== Task input ==
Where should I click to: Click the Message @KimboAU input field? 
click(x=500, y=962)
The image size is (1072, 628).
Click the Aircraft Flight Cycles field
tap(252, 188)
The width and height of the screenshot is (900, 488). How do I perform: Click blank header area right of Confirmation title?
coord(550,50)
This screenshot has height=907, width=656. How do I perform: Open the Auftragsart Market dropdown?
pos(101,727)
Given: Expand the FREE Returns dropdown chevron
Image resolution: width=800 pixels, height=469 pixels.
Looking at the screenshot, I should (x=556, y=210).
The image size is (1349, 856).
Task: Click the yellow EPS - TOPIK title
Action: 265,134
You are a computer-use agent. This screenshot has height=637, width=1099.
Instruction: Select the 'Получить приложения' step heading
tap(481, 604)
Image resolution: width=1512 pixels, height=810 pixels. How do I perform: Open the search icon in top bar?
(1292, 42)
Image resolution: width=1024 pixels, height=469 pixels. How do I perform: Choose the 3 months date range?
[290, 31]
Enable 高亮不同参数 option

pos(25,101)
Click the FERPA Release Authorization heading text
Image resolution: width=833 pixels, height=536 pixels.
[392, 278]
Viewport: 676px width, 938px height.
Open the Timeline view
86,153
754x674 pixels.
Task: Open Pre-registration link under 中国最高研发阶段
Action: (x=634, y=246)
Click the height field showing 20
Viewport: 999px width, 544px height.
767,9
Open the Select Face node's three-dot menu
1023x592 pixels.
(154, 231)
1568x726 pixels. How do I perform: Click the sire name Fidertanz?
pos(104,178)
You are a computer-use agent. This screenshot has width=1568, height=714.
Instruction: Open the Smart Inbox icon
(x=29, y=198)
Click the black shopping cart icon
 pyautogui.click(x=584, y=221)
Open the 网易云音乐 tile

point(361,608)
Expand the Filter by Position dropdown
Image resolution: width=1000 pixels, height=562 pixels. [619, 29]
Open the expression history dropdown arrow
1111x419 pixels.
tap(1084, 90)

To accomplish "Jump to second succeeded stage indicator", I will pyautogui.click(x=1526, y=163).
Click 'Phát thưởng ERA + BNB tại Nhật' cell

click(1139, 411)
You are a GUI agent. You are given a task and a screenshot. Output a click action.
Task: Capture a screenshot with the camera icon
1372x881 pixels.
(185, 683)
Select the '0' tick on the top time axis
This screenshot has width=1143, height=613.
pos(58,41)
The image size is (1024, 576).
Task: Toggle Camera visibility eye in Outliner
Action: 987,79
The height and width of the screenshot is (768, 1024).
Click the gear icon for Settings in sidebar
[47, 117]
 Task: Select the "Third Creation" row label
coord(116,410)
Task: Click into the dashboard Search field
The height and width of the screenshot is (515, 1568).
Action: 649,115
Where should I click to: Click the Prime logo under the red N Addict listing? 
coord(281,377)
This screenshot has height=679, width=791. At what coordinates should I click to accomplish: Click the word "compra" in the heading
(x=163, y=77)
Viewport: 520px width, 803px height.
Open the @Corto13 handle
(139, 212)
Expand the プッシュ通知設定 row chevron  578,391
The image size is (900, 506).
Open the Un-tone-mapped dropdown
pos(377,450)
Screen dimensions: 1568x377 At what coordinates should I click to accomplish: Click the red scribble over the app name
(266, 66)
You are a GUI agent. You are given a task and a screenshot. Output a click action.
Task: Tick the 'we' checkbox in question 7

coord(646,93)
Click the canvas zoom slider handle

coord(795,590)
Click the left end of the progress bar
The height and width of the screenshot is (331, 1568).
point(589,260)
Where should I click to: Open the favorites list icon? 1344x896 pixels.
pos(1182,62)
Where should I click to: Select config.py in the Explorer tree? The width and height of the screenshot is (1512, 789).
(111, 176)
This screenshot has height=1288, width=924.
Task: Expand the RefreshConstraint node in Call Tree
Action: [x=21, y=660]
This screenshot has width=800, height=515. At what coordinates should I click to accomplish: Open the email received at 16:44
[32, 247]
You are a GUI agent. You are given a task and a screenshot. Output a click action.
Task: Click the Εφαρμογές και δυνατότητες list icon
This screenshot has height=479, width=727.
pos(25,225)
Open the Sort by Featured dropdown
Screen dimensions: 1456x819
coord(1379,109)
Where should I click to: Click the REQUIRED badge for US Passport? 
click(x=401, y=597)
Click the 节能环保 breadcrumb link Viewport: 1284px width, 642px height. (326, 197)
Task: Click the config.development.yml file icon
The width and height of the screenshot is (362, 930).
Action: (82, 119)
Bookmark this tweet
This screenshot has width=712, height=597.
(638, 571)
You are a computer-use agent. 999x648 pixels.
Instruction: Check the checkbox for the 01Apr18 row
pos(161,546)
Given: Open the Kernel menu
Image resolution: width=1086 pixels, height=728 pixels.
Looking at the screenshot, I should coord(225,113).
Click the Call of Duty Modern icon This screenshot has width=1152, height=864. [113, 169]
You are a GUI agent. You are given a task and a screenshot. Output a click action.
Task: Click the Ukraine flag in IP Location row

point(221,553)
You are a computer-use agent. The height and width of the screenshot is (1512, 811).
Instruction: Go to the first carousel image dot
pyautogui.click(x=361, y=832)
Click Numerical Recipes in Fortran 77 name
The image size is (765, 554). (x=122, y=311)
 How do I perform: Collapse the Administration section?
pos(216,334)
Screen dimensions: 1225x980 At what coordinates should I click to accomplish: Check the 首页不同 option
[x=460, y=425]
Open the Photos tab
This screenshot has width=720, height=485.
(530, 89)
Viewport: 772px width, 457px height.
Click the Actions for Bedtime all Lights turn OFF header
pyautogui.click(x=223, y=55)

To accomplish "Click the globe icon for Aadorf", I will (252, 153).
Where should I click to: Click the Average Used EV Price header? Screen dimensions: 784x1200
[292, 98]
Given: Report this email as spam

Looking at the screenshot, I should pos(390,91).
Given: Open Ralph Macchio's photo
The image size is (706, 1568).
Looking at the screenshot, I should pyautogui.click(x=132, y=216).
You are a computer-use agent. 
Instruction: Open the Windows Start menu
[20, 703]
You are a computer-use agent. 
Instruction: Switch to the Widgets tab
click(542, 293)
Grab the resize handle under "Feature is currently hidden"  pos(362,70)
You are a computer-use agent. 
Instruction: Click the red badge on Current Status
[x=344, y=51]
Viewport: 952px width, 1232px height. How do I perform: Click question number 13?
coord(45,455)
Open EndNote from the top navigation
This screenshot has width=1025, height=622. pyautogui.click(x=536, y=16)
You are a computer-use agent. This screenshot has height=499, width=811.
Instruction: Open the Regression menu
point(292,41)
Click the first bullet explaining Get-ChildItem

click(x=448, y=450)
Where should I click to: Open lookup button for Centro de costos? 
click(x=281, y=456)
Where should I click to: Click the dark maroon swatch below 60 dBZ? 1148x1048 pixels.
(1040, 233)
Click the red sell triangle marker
===
▶ **Work order**: Starting with the first line of the listing, output each line exactly until you have included the one containing "Viewport: 676px width, 938px height.".

▶ **Answer section**:
Where should I click to: Click the Message @KimboAU input field? 
click(x=500, y=962)
The image size is (1072, 628).
Click the Aircraft Flight Cycles field
tap(252, 188)
The width and height of the screenshot is (900, 488). How do I perform: Click blank header area right of Confirmation title?
coord(550,50)
This screenshot has height=907, width=656. How do I perform: Open the Auftragsart Market dropdown?
pos(101,727)
Given: Expand the FREE Returns dropdown chevron
Image resolution: width=800 pixels, height=469 pixels.
Looking at the screenshot, I should (x=556, y=210).
The image size is (1349, 856).
Task: Click the yellow EPS - TOPIK title
Action: 265,134
You are a computer-use agent. This screenshot has height=637, width=1099.
Instruction: Select the 'Получить приложения' step heading
tap(481, 604)
Image resolution: width=1512 pixels, height=810 pixels. How do I perform: Open the search icon in top bar?
(1292, 42)
Image resolution: width=1024 pixels, height=469 pixels. How do I perform: Choose the 3 months date range?
[290, 31]
Enable 高亮不同参数 option

pos(25,101)
Click the FERPA Release Authorization heading text
Image resolution: width=833 pixels, height=536 pixels.
[392, 278]
Viewport: 676px width, 938px height.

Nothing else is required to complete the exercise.